Nessuno mette in dubbio che operasse miracoli, ma certamente per la vita che conduceva egli doveva conoscere anche “l’arte medica” per curarsi da eventuali febbri e dal morso di serpenti o di altri rettili e animali.
Dopo la sua santificazione il culto verso il Santo, con leggende e riti, si diffuse in tutta l’Italia centro meridionale, soprattutto in quei luoghi dove sono le sue testimonianze terrene: a Foligno dov’è nato; a Sora, dov’è sepolto nell’abbazia da lui edificata e dove nella chiesa di San Silvestro si conserva la sua mitra abbaziale e alcuni frammenti del suo corpo; a Villalago, dove sono l’eremo, i resti del monastero di San Pietro del Lago e dove si conserva la reliquia di uno dei sui denti molari; a Cocullo che custodisce un altro dente molare, il ferro della mula del Santo e dove si svolge il rituale delle serpi; a Pretoro e a Villamagna dove si rappresenta la leggenda del lupo ammansito.

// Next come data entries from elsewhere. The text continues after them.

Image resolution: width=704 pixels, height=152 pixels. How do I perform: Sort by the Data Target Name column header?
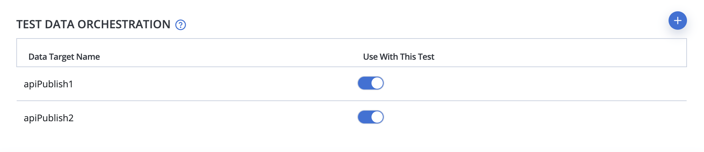64,57
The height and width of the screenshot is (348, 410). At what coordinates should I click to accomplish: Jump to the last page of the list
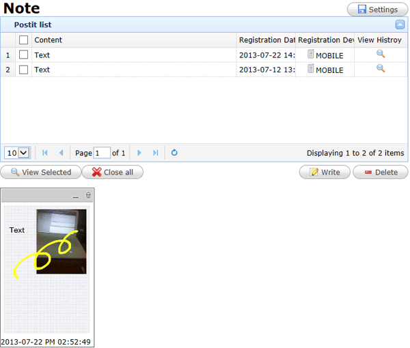[x=156, y=153]
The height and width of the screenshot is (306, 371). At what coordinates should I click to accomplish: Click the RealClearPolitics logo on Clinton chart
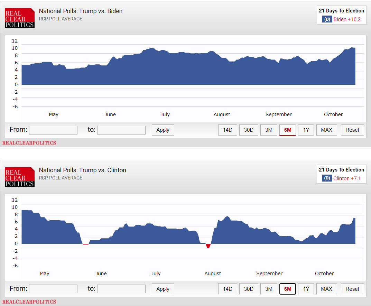20,177
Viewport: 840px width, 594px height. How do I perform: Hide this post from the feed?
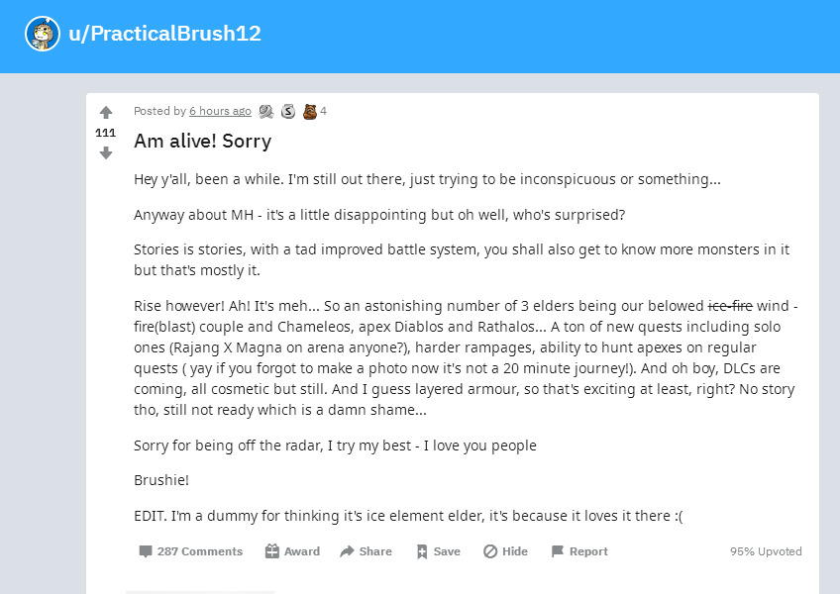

Al Santo vennero progressivamente attribuiti particolari poteri taumaturgici. Oltre al patronato antifebbrile e antiemorragico, la sua protezione si fece sempre più corrispondente alle aspettative di una società agro-pastorale, soggetta al rischio di vedere distrutti i raccolti dalle tempeste e al pericolo dei morsi degli animali rabbiosi e velenosi.